Creo que admitiría muy pocas dudas que el tema central de este inicio de año en nuestro país es el precio de la gasolina. Como en toda situación adversa, en el colectivo se forma la idea simbólica de construir un culpable, que en este caso es el gobierno federal. Está quizá de más recordar que prácticamente todos los problemas sociales están sobredeterminados por una infinidad de elementos y múltiples actores, porque ese no es el punto que me lleva a escribir esto.

Bien se dice que principalmente en Estados Unidos, y un poco por extensión en nuestro país, el automóvil es el símbolo más evidente de la clase media. Se convierte en una aspiración y una primera adquisición en cuanto se escala a dicha posición socioeconómica, para hacerla notoria al resto. Es quizá por eso que tanto en su momento el cambio en la verificación, el no circula en la CDMX y ahora a nivel nacional el precio de la gasolina, adquiere un poco más de resonancia que otros problemas.

La anterior temporada de incremento en la contaminación del aire en la Ciudad de México, se culpaba a las administraciones locales de promover el uso del automóvil, construyendo ejes viales, estacionamientos y un diseño urbano que los priorizaba sobre otras opciones de movilidad. En aquellas discusiones también se argumentaba que el subsidio a la gasolina era otro factor que promovía su uso.

A título personal, desde hace varios años dejé de usar automóvil. Los primeros semestres de mi licenciatura, asistí a la Universidad en este medio de transporte, pero por la mitad de la misma opté por caminar o utilizar el transporte público (en el que yo nunca he tenido malas experiencias, por cierto), motivado por la relativa cercanía de mi casa y que el desplazamiento en esas otras formas de movilidad me tomaban el mismo tiempo. Desde entonces caminar es mi primera opción, y si debo ir a un lugar más lejano opto por el transporte público. En ese sentido, supongo que hago mi parte en cuanto a combatir la situación de nuestra ciudad.

Me queda muy claro que muchas personas no pueden prescindir del automóvil para su día a día, por la lejanía, necesidad de trasladarse con mercancías, con un buen número de acompañantes, con personas discapacitadas o un largo etcétera más de condiciones. Pero también me queda claro que muchos más también podrían prescindir de éstos, con mayor razón si los nuevos precios de la gasolina les disminuye su poder adquisitivo de forma importante.

Nuevamente, a título personal, yo estoy más bien a favor de eliminar el subsidio de la gasolina para los automóviles particulares y mantenerlo en el transporte público, para los transportistas, y a quienes puedan demostrar la necesidad de optar por este vehículo sobre otras opciones de movilidad, por cuestiones laborales o personales, como las enunciadas en el párrafo anterior. Evidentemente también se debe mejorar las condiciones del transporte público en general, incentivar el uso de automóviles que utilicen energías renovables.

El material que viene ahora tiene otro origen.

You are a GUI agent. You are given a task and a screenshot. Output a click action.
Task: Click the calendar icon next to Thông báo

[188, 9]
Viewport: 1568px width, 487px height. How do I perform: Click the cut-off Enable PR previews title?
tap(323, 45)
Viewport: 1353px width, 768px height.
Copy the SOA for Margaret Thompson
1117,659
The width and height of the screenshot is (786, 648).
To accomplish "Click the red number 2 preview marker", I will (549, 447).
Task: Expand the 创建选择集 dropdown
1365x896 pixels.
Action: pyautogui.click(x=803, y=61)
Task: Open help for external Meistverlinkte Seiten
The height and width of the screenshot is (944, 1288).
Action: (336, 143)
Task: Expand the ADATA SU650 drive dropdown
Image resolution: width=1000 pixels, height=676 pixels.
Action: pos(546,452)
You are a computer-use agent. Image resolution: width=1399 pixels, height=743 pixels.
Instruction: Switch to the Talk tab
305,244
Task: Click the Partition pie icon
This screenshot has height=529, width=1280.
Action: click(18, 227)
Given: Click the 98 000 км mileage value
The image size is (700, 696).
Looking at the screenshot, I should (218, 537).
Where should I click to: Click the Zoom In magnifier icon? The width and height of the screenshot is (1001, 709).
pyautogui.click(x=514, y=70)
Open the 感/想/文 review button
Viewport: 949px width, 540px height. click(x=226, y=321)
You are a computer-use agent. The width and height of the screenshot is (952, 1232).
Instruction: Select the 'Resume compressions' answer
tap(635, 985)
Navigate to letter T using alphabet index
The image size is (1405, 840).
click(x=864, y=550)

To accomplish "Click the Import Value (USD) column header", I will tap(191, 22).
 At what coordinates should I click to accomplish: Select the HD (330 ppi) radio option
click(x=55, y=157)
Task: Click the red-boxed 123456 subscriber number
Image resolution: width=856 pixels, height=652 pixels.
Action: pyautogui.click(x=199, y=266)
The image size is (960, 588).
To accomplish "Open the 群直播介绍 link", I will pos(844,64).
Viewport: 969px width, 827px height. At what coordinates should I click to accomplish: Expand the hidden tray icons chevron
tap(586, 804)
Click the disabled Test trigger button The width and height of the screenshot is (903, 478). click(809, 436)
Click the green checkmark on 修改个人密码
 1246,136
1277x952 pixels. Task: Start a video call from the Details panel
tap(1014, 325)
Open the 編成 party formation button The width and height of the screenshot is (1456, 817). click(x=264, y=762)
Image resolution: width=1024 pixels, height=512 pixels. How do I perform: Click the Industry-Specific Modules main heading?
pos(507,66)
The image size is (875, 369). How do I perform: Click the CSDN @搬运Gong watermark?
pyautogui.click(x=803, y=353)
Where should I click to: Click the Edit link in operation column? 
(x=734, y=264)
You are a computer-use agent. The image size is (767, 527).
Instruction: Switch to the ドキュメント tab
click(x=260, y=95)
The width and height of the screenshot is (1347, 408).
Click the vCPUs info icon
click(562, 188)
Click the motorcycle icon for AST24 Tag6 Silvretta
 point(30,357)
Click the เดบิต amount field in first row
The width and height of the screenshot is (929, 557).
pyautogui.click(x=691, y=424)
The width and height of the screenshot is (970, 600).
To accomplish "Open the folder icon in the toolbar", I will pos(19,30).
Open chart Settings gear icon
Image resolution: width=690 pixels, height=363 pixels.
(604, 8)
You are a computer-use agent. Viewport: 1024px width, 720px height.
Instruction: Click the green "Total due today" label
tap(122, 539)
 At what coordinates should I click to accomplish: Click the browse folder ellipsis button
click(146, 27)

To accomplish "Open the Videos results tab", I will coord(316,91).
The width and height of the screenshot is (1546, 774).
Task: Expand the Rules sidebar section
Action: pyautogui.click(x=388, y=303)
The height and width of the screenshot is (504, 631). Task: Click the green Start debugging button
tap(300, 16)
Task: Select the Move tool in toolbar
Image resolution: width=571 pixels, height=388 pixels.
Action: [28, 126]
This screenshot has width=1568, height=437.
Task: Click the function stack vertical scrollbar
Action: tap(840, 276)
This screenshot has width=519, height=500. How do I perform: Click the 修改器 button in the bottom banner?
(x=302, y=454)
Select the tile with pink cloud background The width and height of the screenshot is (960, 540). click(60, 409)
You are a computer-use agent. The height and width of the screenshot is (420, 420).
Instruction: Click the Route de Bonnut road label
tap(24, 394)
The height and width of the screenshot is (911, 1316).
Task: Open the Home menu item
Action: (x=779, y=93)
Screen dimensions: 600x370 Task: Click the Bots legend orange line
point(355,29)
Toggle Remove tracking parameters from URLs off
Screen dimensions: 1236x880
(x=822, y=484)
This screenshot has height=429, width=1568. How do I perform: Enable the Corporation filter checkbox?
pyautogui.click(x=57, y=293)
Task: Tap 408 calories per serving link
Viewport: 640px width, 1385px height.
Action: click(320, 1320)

Mientras el aumento del precio de la gasolina no vaya acompañado de ello: un subsidio para el transporte público en todo el país y los transportistas y quienes dependen de los automóviles para su trabajo y como una necesidad personal y de hecho impacte negativamente también en estos sectores, no se puede más que seguir criticando.

Como toda crisis del estilo, como lo fue en su momento la alarmante situación ambiental en la CDMX, suponen oportunidades para plantearse cambios de hábitos. Aunque siendo sinceros, pocas veces sean tomadas así.